Кто-то сказал правду, когда я соврал,
кто-то соврал, когда я сказал правду,
поэтому давайте держаться друг за друга —
только вместе ничего не утаим.
Кто-то будет жить, когда меня уже не будет,
Как я теперь живу, когда многих уже нет,
Поэтому давайте держаться друг за друга —
только вместе будем жить долго.
В свое время нас призывали: “Возьмемся за руки друзья, чтоб не пропасть поодиночке!” Теперь другой поэт советует разорвать и этот круг привычного обособления людей одной с ним веры. Он выходит за этот круг избранных, ибо они, избранные, — как бы это сказать помягче — увы, не оправдали наших на них надежд, когда добрые перемены были так близко, так реальны…
Ой, я старый,
ой, молодой,
еду с базара —
торговал душой,
слава богу,
не всю купили,
не совсем будет стыдно
лежать в могиле.
Это — эпиграф к книге “Последнее будущее”. Так каким должно быть это будущее, не дай бог, и вправду последнее? Но одновременно в названии книги, возможно, таится и еще один смысл.

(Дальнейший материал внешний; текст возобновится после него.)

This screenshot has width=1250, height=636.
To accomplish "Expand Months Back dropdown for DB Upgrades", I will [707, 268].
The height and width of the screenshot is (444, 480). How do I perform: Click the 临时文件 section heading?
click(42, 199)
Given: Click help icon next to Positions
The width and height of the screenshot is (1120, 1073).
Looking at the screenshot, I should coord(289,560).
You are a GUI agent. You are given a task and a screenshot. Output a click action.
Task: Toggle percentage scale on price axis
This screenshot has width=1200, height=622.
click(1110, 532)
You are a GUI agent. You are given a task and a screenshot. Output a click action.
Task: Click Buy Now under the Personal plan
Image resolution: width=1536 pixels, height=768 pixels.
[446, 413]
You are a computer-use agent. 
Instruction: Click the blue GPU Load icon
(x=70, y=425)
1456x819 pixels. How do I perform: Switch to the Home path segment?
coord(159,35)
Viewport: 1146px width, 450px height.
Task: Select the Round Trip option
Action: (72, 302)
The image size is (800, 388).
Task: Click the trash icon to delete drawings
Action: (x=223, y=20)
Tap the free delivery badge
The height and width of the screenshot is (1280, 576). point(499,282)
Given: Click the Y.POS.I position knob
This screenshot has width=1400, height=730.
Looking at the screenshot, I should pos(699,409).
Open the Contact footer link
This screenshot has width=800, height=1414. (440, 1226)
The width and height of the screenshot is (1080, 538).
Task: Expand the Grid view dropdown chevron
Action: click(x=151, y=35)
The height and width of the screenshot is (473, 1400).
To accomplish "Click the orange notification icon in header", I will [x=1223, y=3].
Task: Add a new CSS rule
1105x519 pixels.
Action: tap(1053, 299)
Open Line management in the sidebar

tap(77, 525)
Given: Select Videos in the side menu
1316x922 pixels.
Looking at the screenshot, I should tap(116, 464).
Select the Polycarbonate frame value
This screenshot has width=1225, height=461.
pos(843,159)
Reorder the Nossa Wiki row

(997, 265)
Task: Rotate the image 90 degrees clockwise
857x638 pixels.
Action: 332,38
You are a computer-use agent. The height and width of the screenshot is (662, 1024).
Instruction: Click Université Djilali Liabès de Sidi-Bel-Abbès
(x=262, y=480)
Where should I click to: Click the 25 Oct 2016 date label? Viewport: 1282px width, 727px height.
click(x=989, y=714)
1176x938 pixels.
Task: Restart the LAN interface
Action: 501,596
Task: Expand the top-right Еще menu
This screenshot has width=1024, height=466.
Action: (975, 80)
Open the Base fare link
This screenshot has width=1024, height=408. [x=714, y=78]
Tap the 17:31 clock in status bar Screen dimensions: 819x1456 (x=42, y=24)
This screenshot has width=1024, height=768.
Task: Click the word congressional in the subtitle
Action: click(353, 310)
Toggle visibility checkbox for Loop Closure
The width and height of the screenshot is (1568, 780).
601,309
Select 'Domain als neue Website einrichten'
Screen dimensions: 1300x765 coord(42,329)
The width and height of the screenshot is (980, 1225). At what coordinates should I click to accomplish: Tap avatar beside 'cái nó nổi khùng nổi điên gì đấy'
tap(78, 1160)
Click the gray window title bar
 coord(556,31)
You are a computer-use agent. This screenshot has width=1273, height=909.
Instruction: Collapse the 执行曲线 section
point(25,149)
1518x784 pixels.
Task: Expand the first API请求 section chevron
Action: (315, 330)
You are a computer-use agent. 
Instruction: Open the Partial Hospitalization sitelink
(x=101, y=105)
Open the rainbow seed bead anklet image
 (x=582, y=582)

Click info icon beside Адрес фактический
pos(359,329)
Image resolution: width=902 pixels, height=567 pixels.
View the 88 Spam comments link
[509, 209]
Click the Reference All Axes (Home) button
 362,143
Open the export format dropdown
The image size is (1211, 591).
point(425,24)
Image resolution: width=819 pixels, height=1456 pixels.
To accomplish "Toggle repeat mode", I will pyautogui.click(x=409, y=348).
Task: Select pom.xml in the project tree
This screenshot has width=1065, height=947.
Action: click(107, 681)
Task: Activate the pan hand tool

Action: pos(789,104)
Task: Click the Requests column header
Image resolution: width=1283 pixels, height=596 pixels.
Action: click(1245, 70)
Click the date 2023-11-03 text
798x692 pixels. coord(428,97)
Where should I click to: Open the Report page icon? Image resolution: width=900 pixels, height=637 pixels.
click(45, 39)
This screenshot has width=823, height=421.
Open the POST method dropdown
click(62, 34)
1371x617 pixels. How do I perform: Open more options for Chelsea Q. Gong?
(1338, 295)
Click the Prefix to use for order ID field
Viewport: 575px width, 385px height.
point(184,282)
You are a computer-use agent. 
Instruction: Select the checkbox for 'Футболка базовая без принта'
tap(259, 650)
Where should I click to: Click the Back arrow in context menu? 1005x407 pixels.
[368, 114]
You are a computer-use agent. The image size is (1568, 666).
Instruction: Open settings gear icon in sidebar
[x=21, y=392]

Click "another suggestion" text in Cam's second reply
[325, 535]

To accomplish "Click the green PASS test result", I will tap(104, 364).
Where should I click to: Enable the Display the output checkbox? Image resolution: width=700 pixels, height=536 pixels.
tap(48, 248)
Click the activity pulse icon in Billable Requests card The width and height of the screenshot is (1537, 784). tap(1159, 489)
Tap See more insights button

Не мною, давным-давно сказано, что русский человек живет только в прошлом и будущем, но не в настоящем. По большей части привлекательнее для него прошлое, реже — будущее (феномен Маяковского).
…Когда-то я с семьей своей круглогодично жил в Шереметьевке, в финском домике поселка “Литгазеты”. Туда однажды приехали в гости ко мне польские писатели. И вот под вечер, когда багровое солнце уже садилось на пустошь сплошь вырубленного леса (строили аэропорт), кто-то предложил погулять. До этого все смеялись, когда я рассказывал, что маленькая моя дочурка назвала закатное небо… “сияющими далями” (слышал бедный ребенок расхожий штамп). И вот один из гостей, Корнель Филиппович, спросил: “Пойдешь с нами, малышка, к сияющим далям?” Малышка вздохнула: “Не дойдем. Ножки устанут”. Как в воду глядел маленький политолог.
Так, может быть, в названии книги стихов Александра Гельмана присутствует и этот иронический оттенок? И нам просто вообще пора попрощаться с иллюзиями насчет будущего, как бы красиво оно ни именовалось?